作者のリチャード・バック(1936年6月23日アメリカ・イリノイ州生まれ)は、飛行機パイロットである。

3部構成のこの本は、かもめの写真も豊富で、大人の寓話というジャンルで語られている。
要約すると、「餌をとるかもめと、飛行するかもめ」の話である。

大ヒットした「かもめのジョナサン」を約40年ぶりに再読してみて、確かに面白いのだが、私は、3部構成の内の1部構成だけでもよかったのではないだろうか?と、改めて思った。

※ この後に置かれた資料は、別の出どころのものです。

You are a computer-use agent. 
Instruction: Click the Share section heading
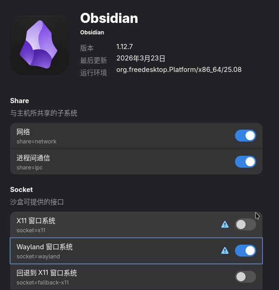19,101
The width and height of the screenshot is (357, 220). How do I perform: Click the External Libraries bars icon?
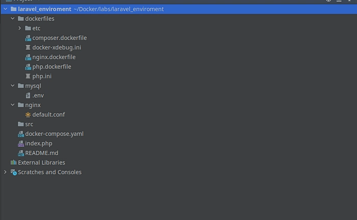(13, 162)
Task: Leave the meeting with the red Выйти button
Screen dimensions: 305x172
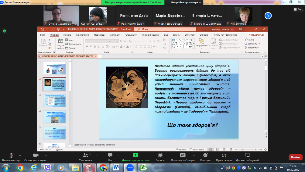Action: click(295, 157)

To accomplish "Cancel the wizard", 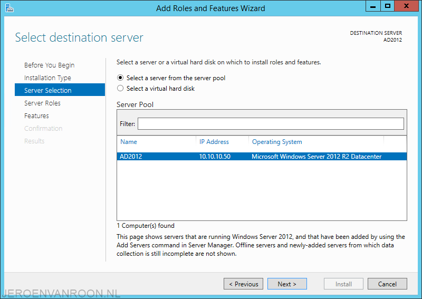I will (387, 284).
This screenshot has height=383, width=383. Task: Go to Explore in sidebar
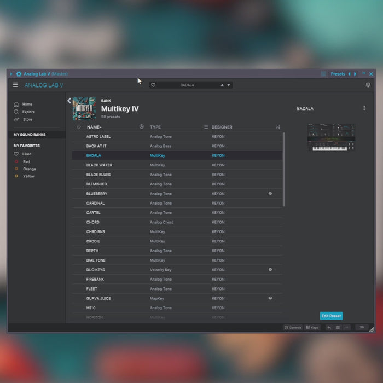click(x=28, y=112)
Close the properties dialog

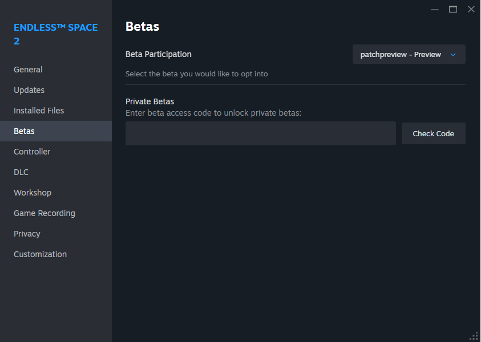coord(471,9)
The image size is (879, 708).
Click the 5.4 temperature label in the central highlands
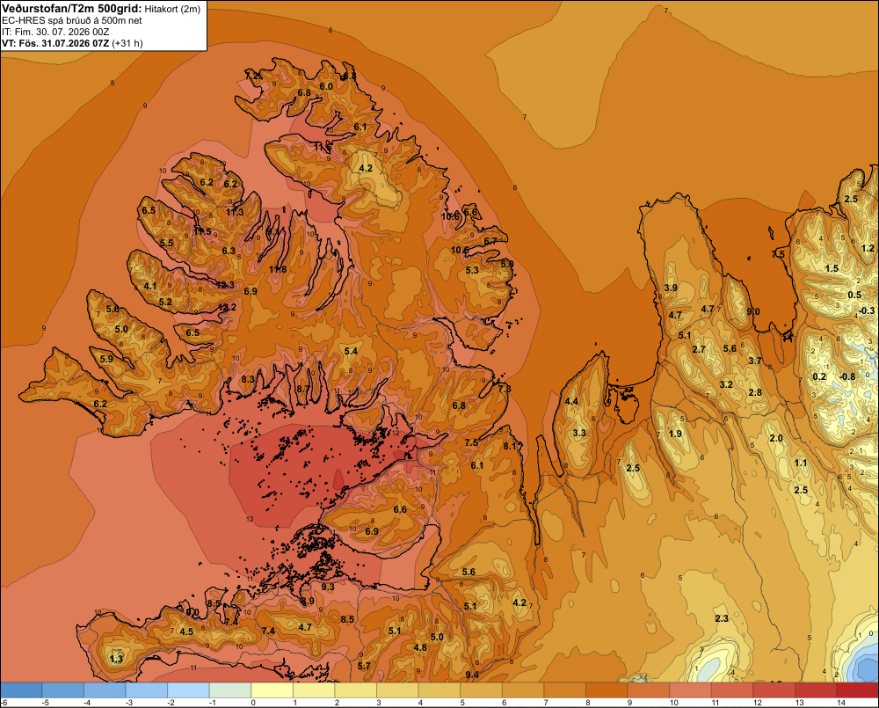pyautogui.click(x=351, y=351)
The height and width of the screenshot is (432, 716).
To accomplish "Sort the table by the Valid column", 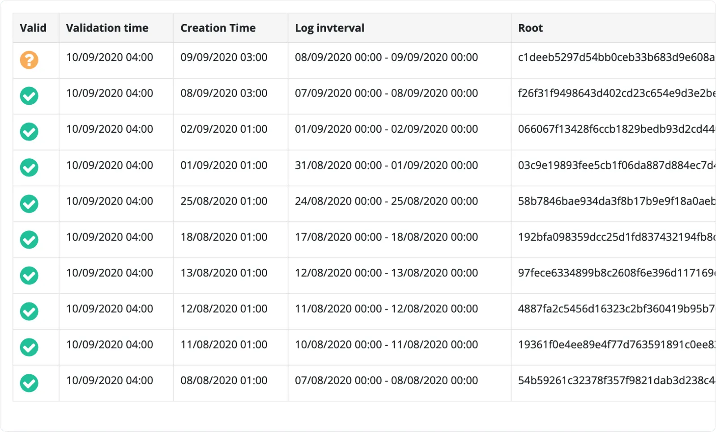I will click(33, 28).
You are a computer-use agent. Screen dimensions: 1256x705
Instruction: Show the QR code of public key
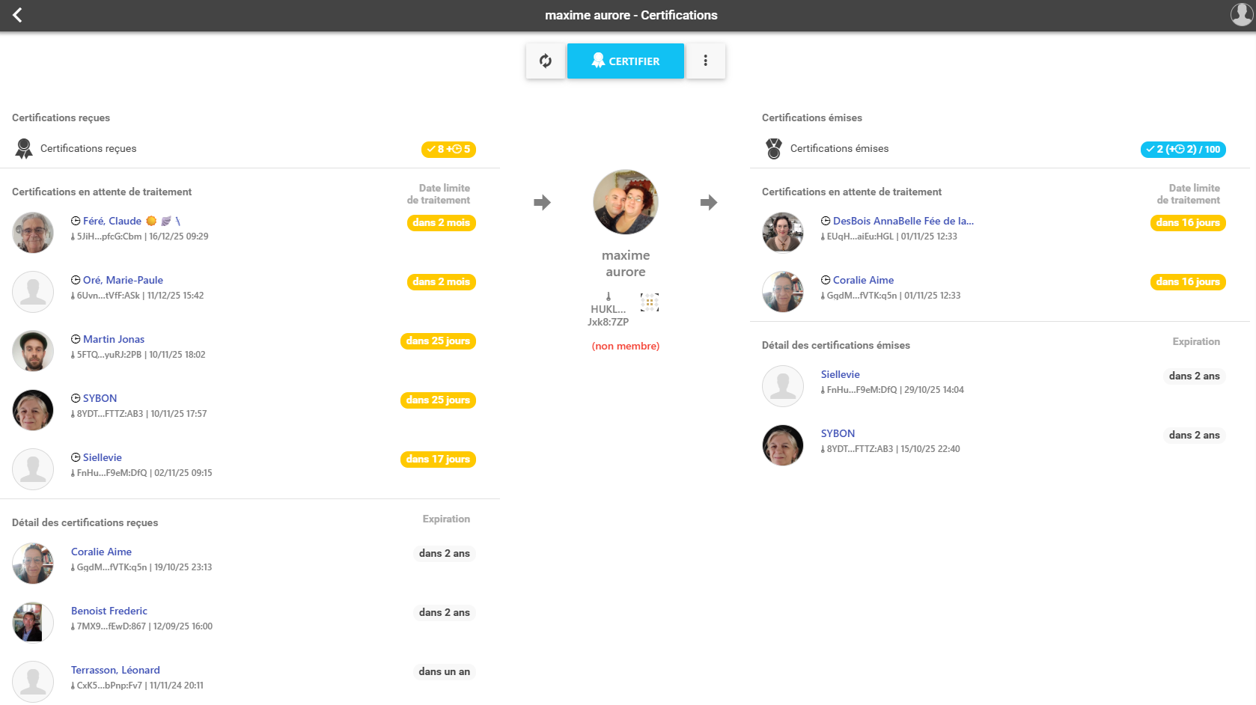[x=649, y=302]

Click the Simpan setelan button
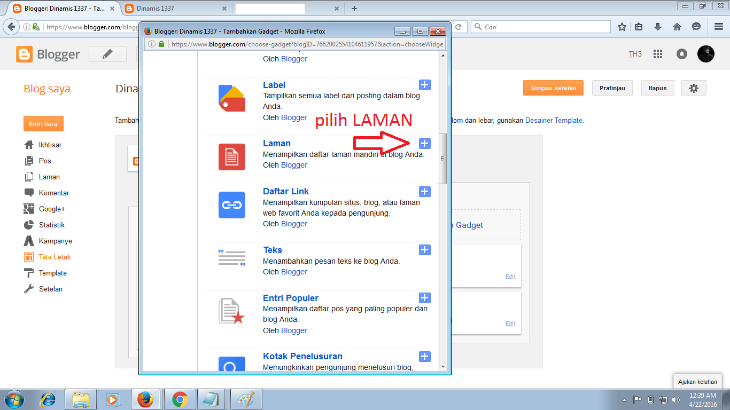553,88
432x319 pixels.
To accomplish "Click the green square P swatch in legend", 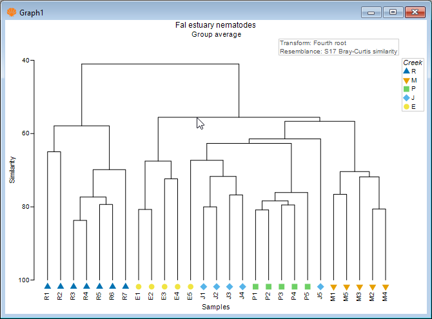I will click(x=406, y=89).
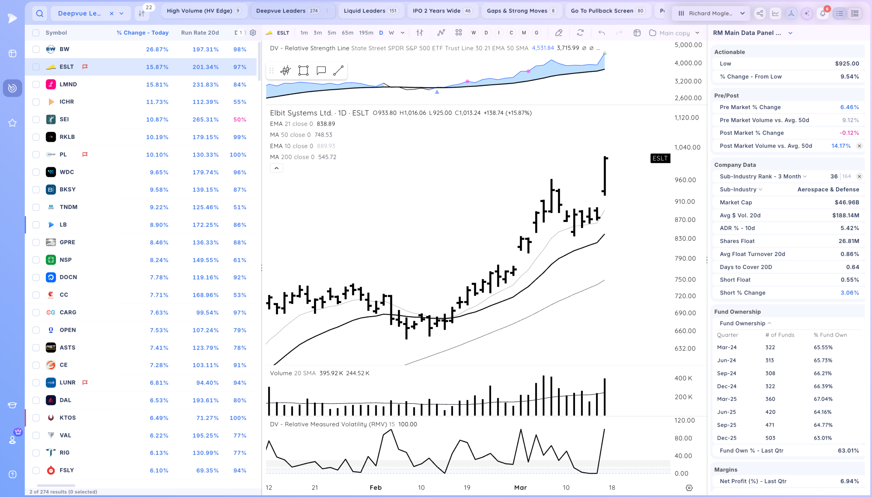Click the watchlist vertical scrollbar
This screenshot has width=872, height=497.
(259, 61)
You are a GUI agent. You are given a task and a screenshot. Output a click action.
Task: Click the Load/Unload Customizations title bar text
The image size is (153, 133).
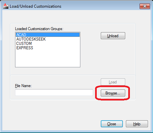35,6
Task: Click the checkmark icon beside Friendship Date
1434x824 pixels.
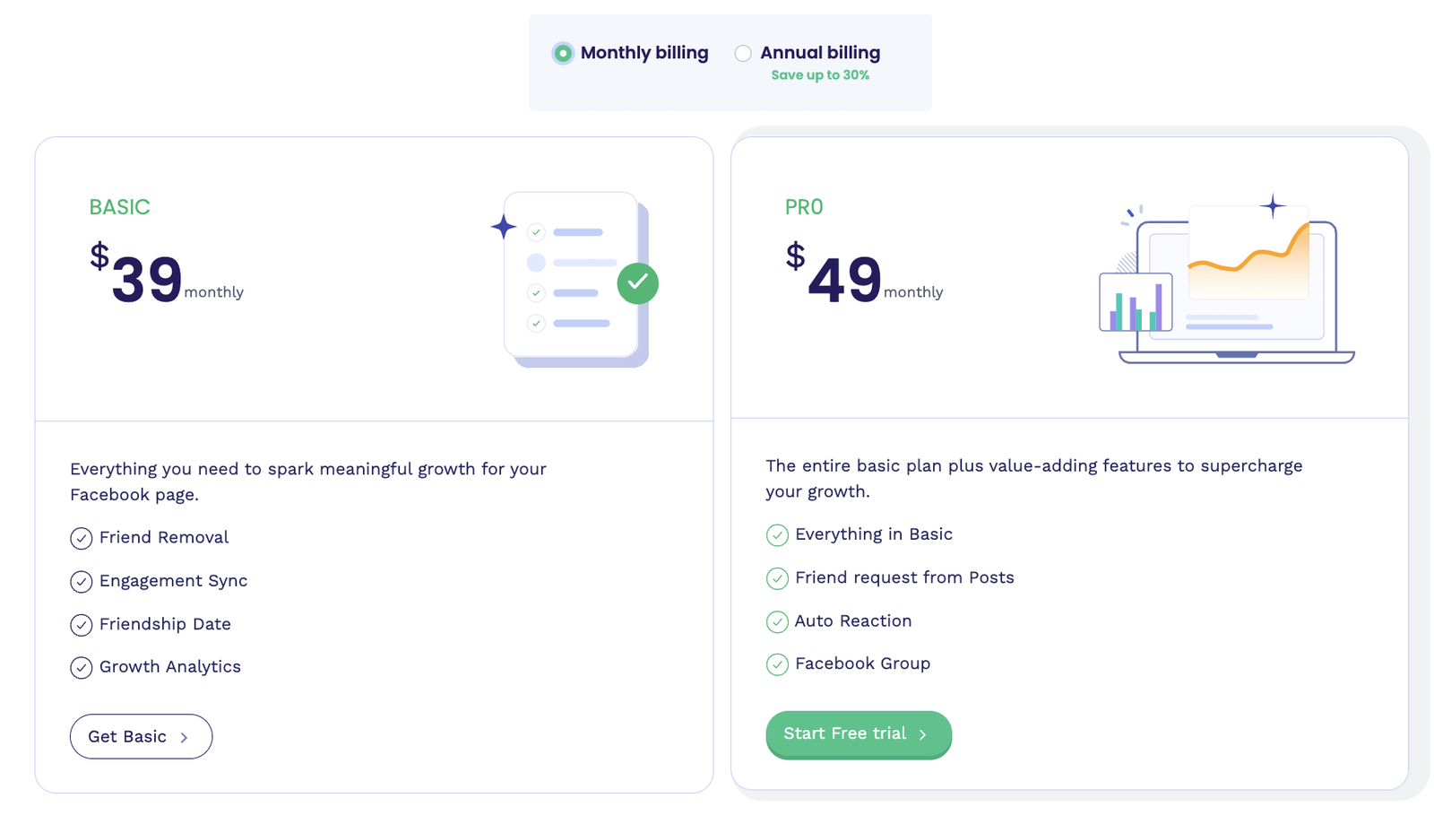Action: 82,625
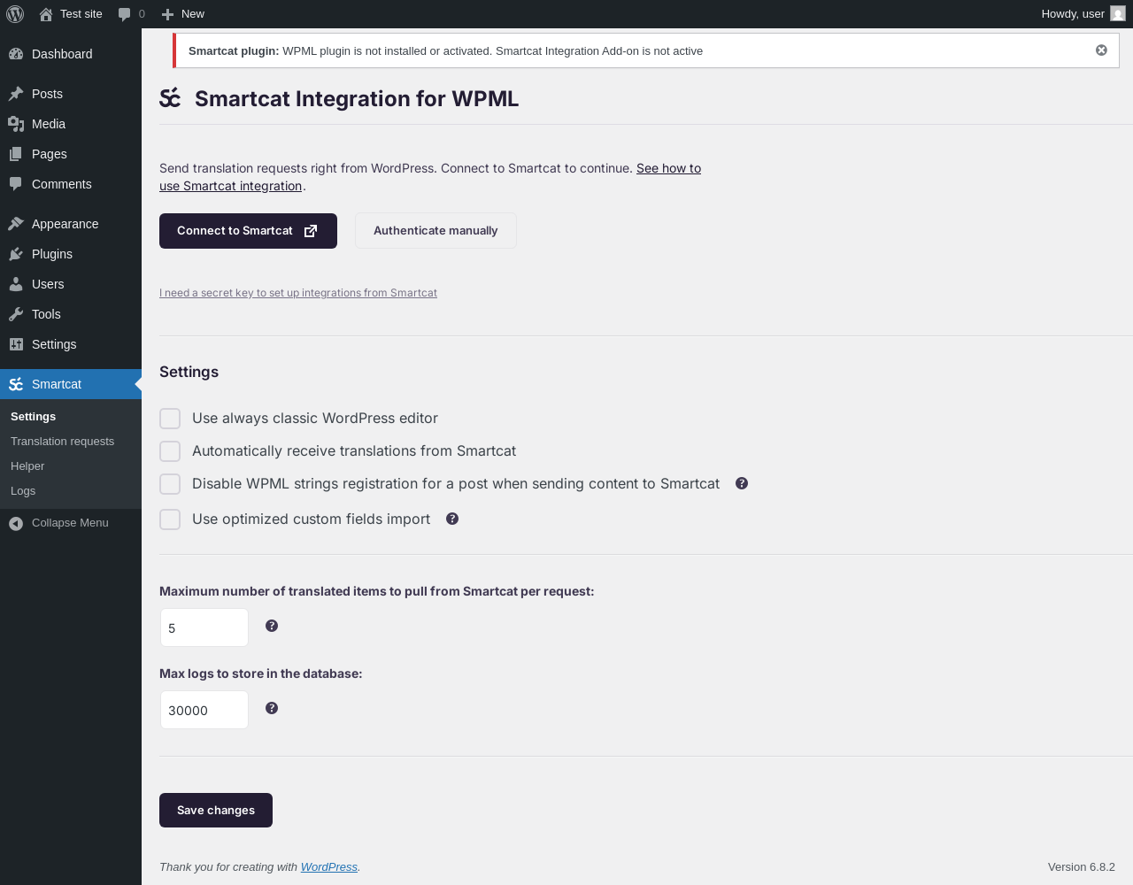This screenshot has width=1133, height=885.
Task: Focus the max logs to store input field
Action: (204, 710)
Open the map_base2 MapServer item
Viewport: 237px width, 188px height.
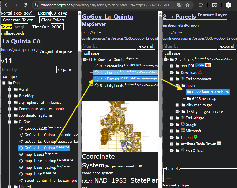pos(34,154)
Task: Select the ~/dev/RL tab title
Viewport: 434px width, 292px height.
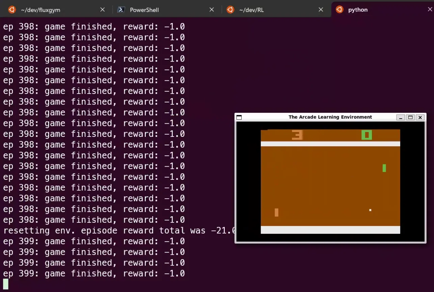Action: [x=251, y=10]
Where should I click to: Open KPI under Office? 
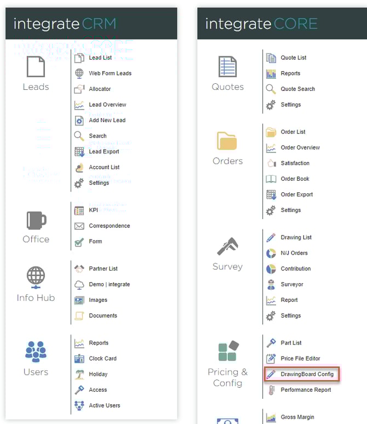tap(93, 210)
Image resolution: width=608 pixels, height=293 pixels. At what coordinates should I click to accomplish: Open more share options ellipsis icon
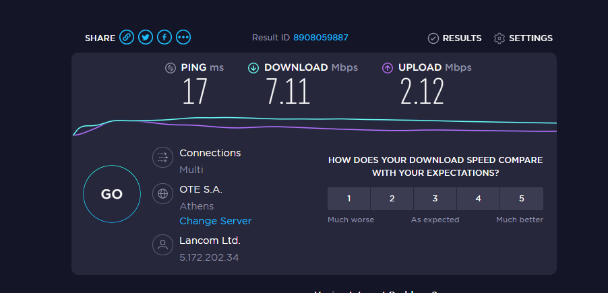point(183,37)
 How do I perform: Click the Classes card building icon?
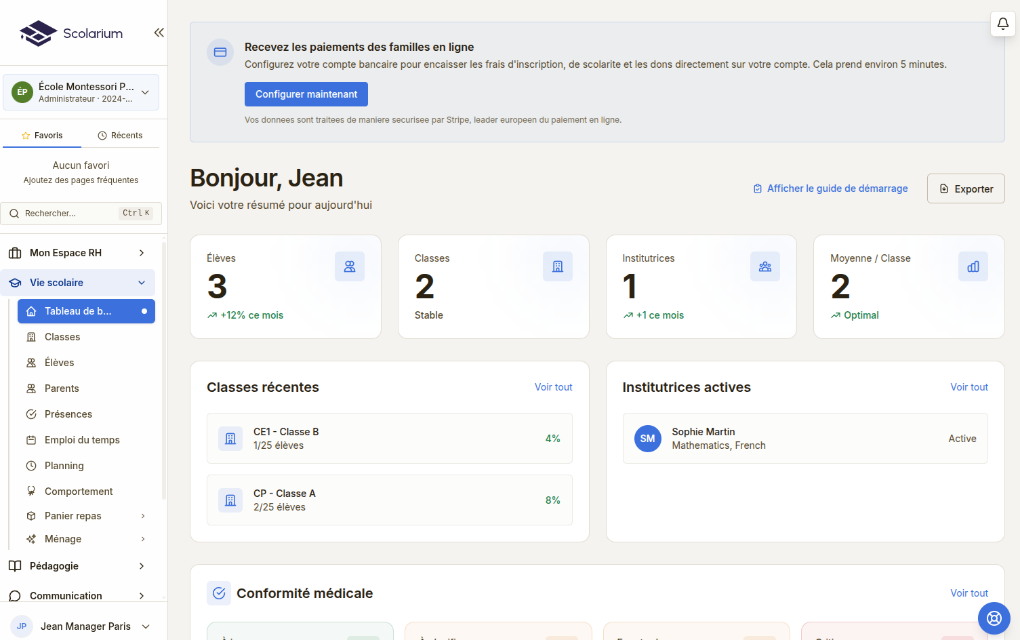coord(557,266)
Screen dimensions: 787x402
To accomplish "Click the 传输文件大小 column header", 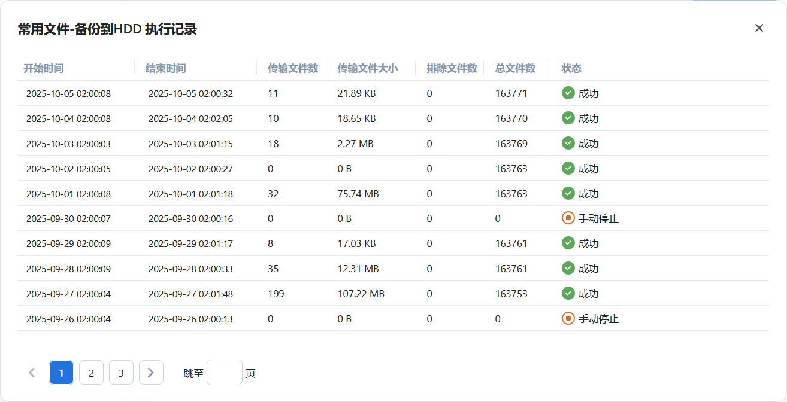I will coord(367,68).
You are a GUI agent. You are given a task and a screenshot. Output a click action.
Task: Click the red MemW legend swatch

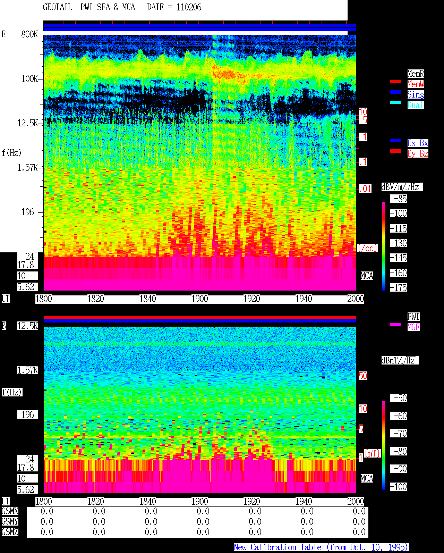tap(395, 82)
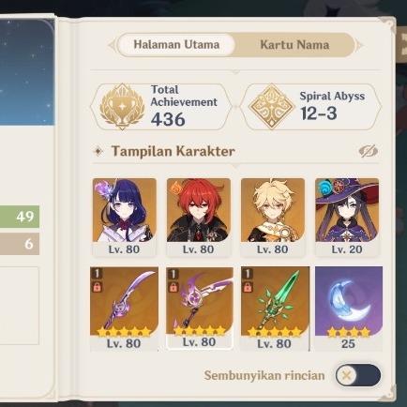Open Raiden Shogun character portrait
The height and width of the screenshot is (407, 407).
pos(125,218)
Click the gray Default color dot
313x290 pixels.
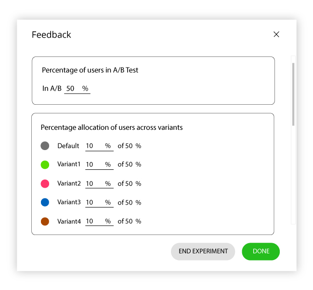click(x=45, y=146)
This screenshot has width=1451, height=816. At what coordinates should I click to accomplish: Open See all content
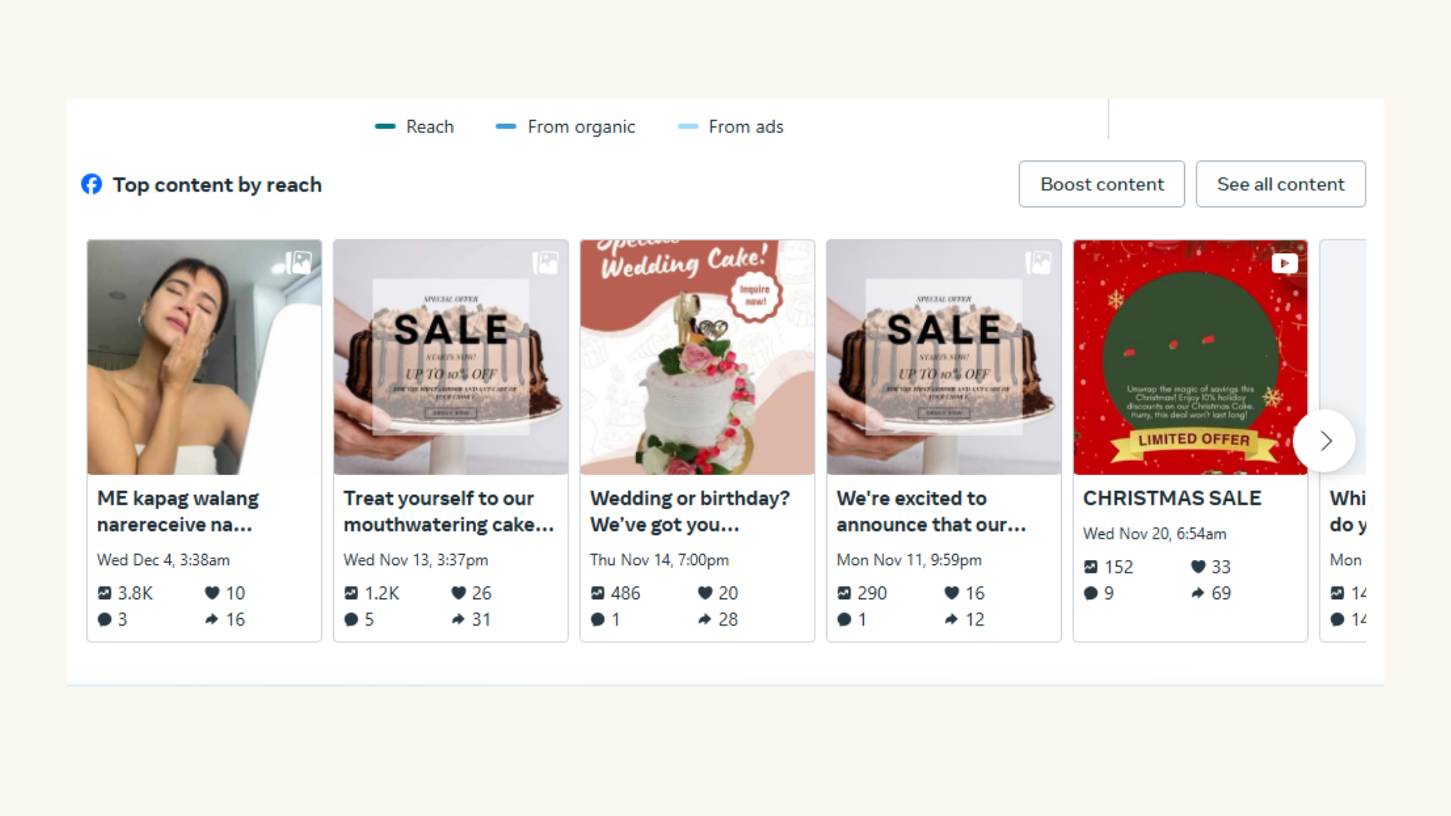pos(1280,184)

評価も分かれているところでもあるのだが、後半部分はあきらかに宗教観をもとに書かれていると感じた。
その部分が、私には蛇足というか、必要ないように思うのだ。
その意味において、ちょっと残念な作品と、私は位置づけている。

ただ、ある人に言わせれば、そこの部分があるから崇高な文学であり、奥行きが深く人生のバイブル的書籍という。

たしかに、以下の部分などは、たしかに意味深で面白い見解ともいえる。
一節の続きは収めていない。